• Source excerpt
————
My hometown, Davis, California, has made national news before, usually for something weird, wonderful, or both. In 1994, there was the snoring woman who was cited for violating the city’s noise pollution ordinance. Five years later, Stephen Colbert did a segment for The Daily Show on the tunnels Davis's mayor had built so migrating toads wouldn’t have to cross a busy road.
Davis is often cited as one of America's most bike-friendly communities (the city’s logo is an old-school penny-farthing) and in 2009, it became home to the United States Bicycling Hall of Fame. Its farmer's market won a national award that year as well. On the west side of town, where all the streets bear names from Tolkien’s Lord of the Rings, a Davis resident has been trying to build flying cars for decades.
I live in Los Angeles now, but I’m proud of my hometown’s quirks. Many things that seemed eccentric in the 1980s and 1990s - electric cars, fresh, local food, bike-friendly streets - are urban aspirations today. Davis was ahead of the curve.
Last Friday, when I read that America’s largest energy-neutral housing project had just opened in Davis, I sent out a proud tweet (Davis, CA, leading the charge) and closed my laptop, wondering if the town’s latest small victory would matter to anyone influential.
A few hours later, when I opened my computer again, Davis was everywhere. The video of Lieutenant John Pike nonchalantly pepper spraying seated student protesters had spread like sticky capsicum. You know a piece of media is in the middle of a genuine Gladwellian tipping point when six unconnected Facebook friends all share it within an hour. By Saturday, the pepper spray incident was all over.
So Davis was in the news again, but this time for police brutality. The images from the pepper spray incident have quickly become icons for the Occupy movement, and UC Davis has become Exhibit A for the case that society is broken. This was not the town I knew.
I flew up to Davis to visit my parents for Thanksgiving and spent two days visiting the student occupiers, talking to residents, reading the local newspaper, and also, of course, keeping abreast of the conversation on Twitter.
————
• Provided information

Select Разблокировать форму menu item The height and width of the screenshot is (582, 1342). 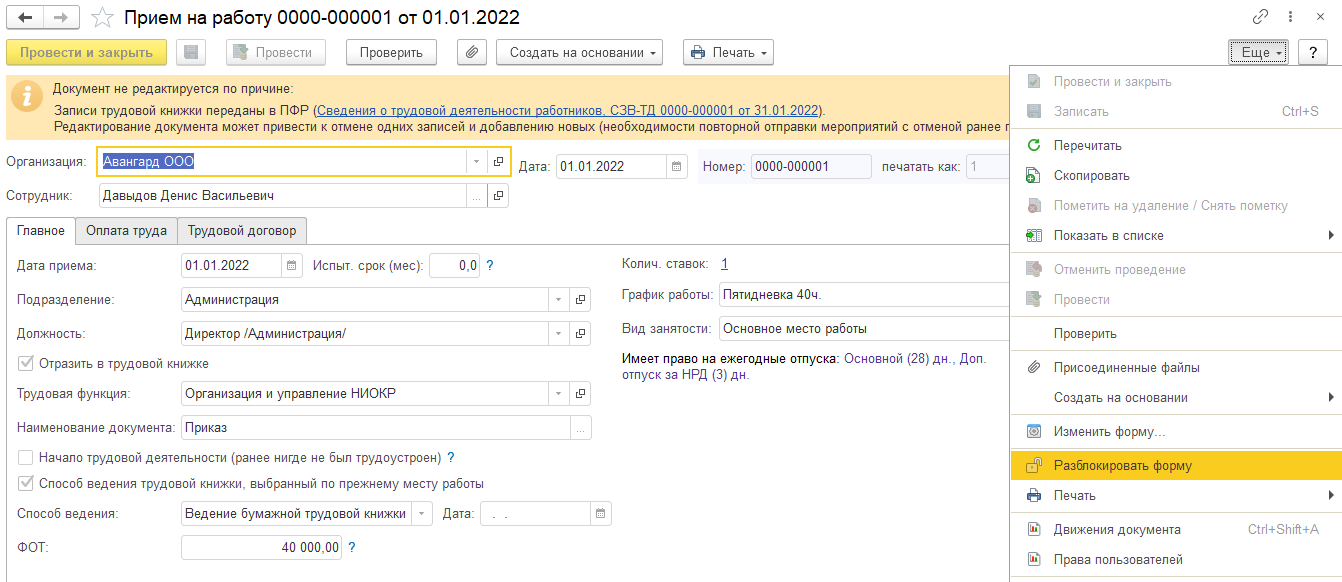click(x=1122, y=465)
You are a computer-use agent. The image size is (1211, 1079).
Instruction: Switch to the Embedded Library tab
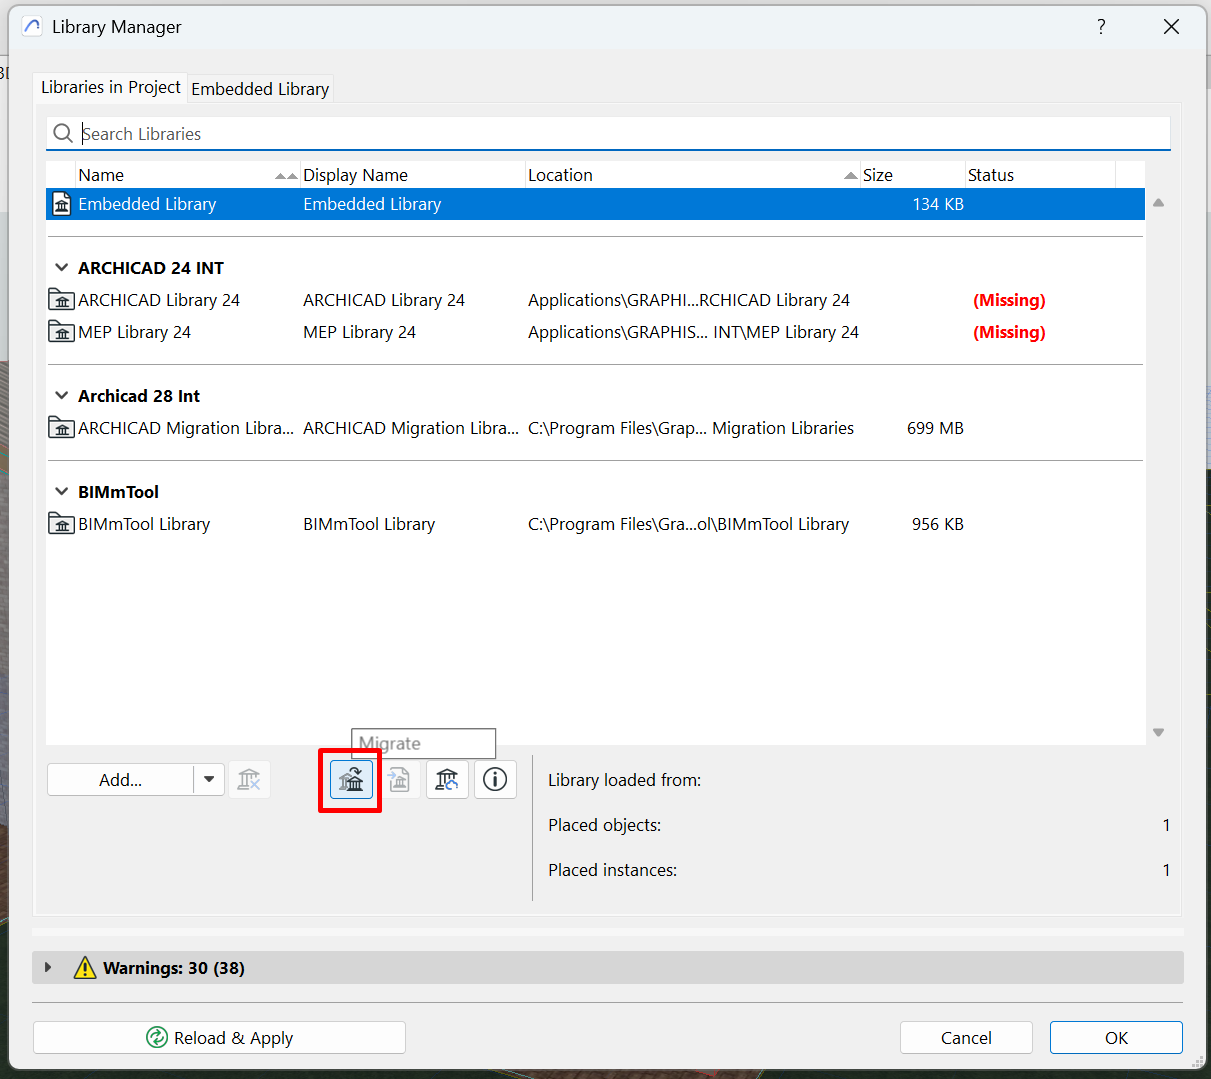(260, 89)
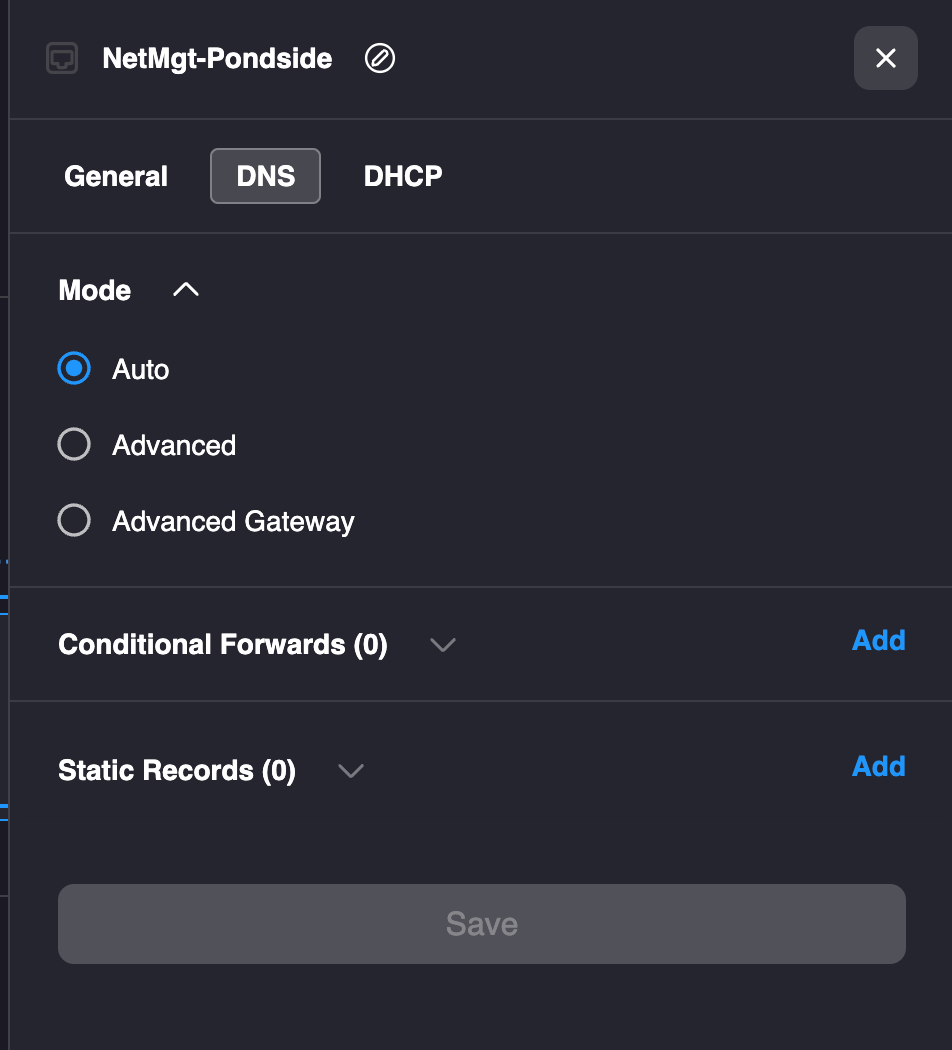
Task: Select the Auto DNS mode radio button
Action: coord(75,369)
————
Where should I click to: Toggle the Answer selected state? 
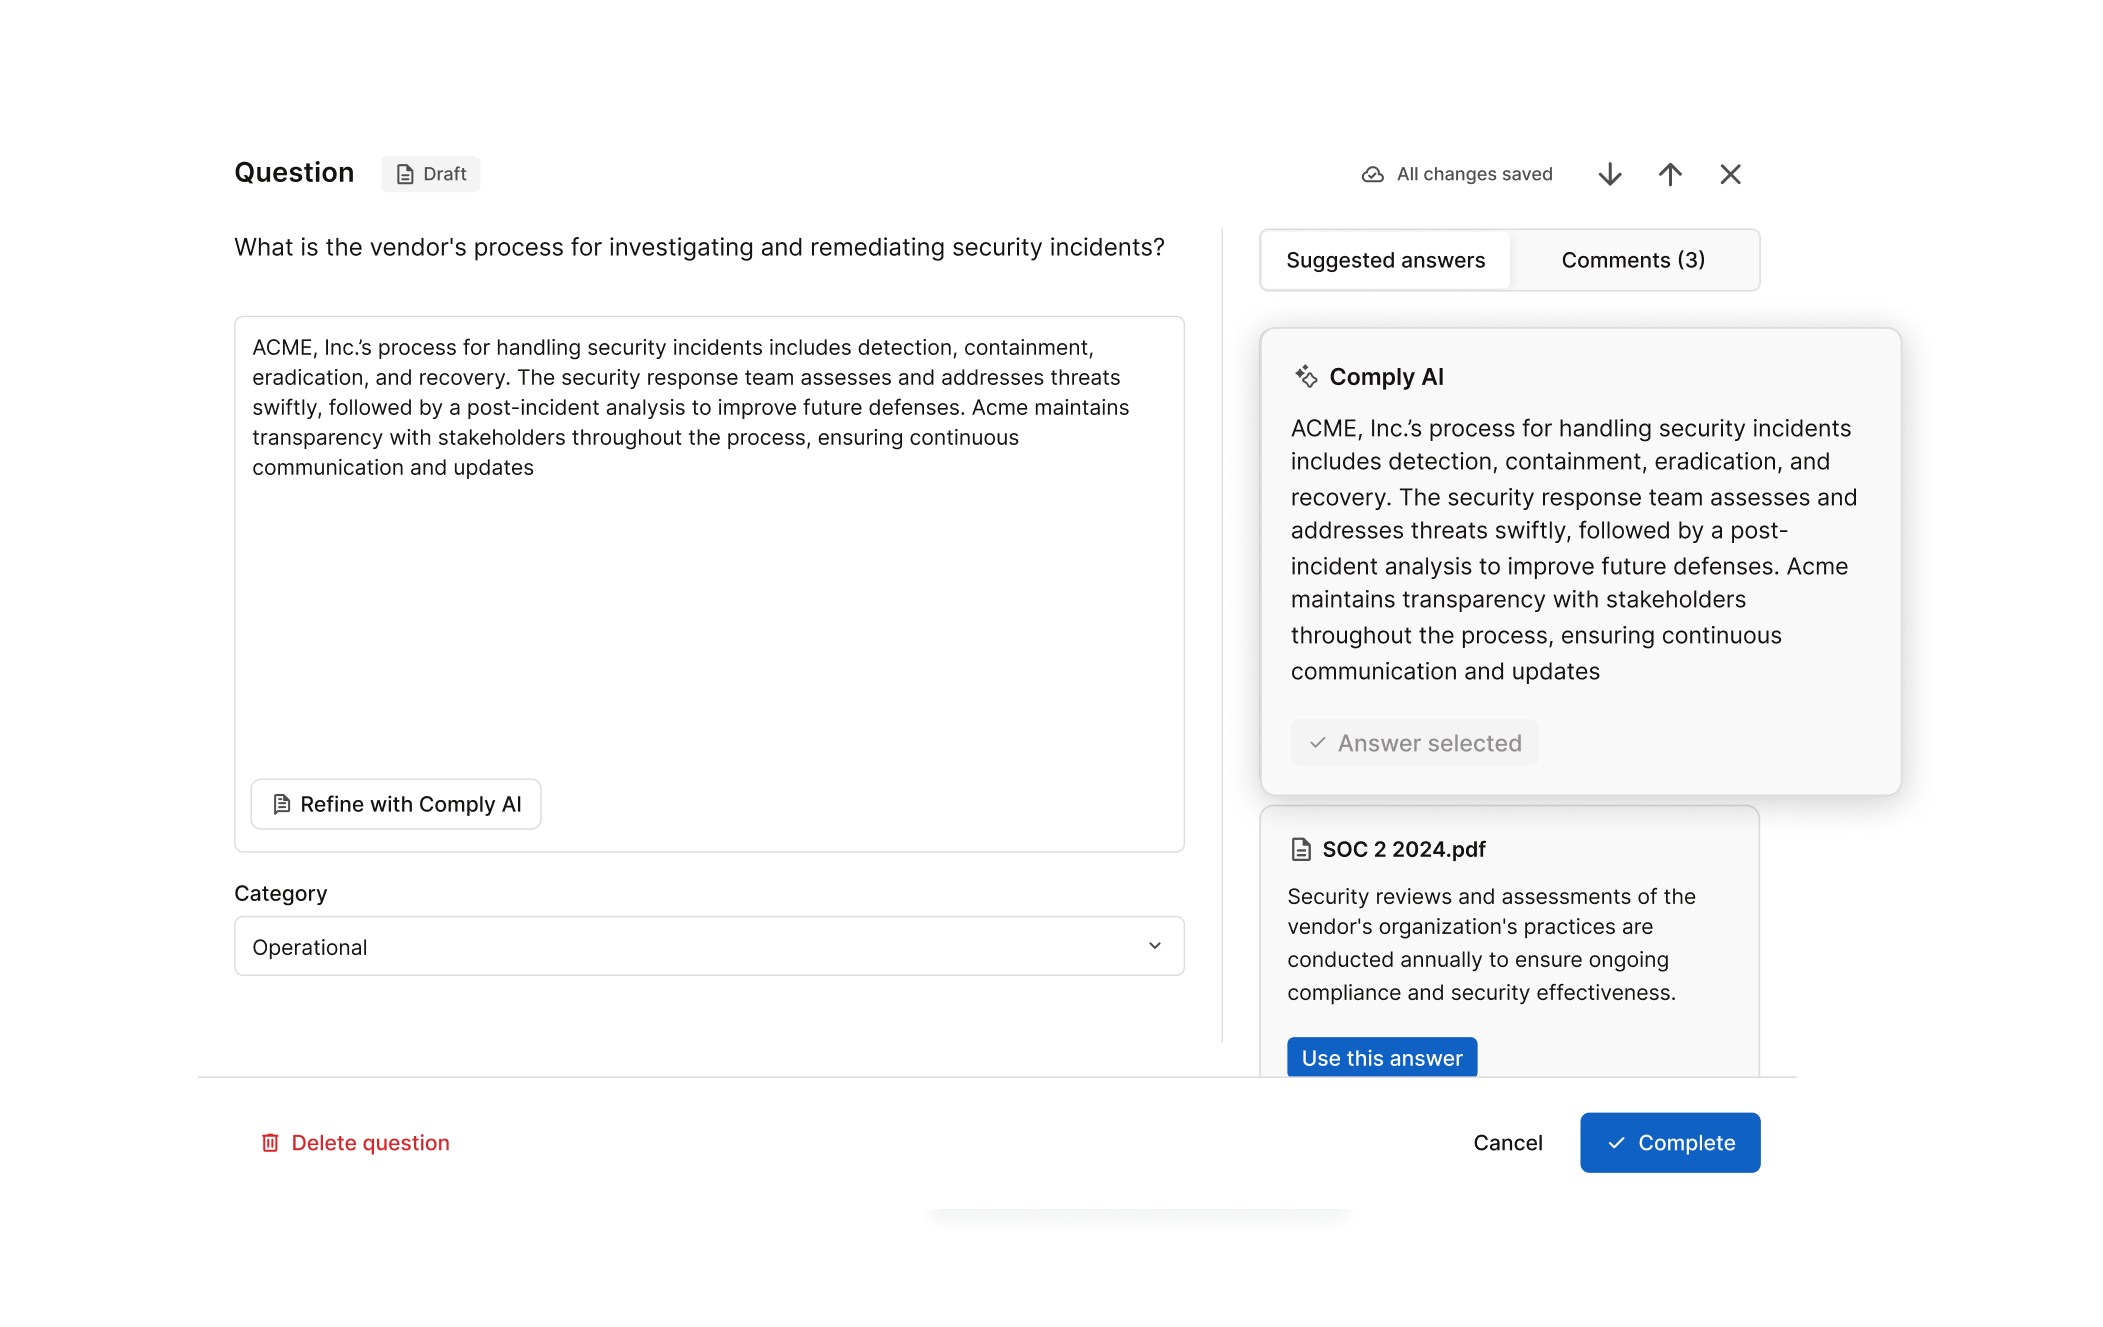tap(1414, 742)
————
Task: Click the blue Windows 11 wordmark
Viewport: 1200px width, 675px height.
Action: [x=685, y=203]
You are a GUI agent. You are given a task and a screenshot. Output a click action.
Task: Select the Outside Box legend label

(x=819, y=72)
————
• Challenges
a: Repeat the passage from "Last Friday, when" to "was all over." in the Davis essay, word for word.
b: Please reproduce the rows from the line with "You are a computer-use" to the line with "Action: coord(75,369)", including both of those lines, and leave out the pictures.

• Answers for the tasks
a:
Last Friday, when I read that America’s largest energy-neutral housing project had just opened in Davis, I sent out a proud tweet (Davis, CA, leading the charge) and closed my laptop, wondering if the town’s latest small victory would matter to anyone influential.
A few hours later, when I opened my computer again, Davis was everywhere. The video of Lieutenant John Pike nonchalantly pepper spraying seated student protesters had spread like sticky capsicum. You know a piece of media is in the middle of a genuine Gladwellian tipping point when six unconnected Facebook friends all share it within an hour. By Saturday, the pepper spray incident was all over.

b:
You are a computer-use agent. The image size is (1211, 1079).
Instruction: Switch to the Embedded Library tab
(260, 89)
Task: Select the Auto DNS mode radio button
Action: coord(75,369)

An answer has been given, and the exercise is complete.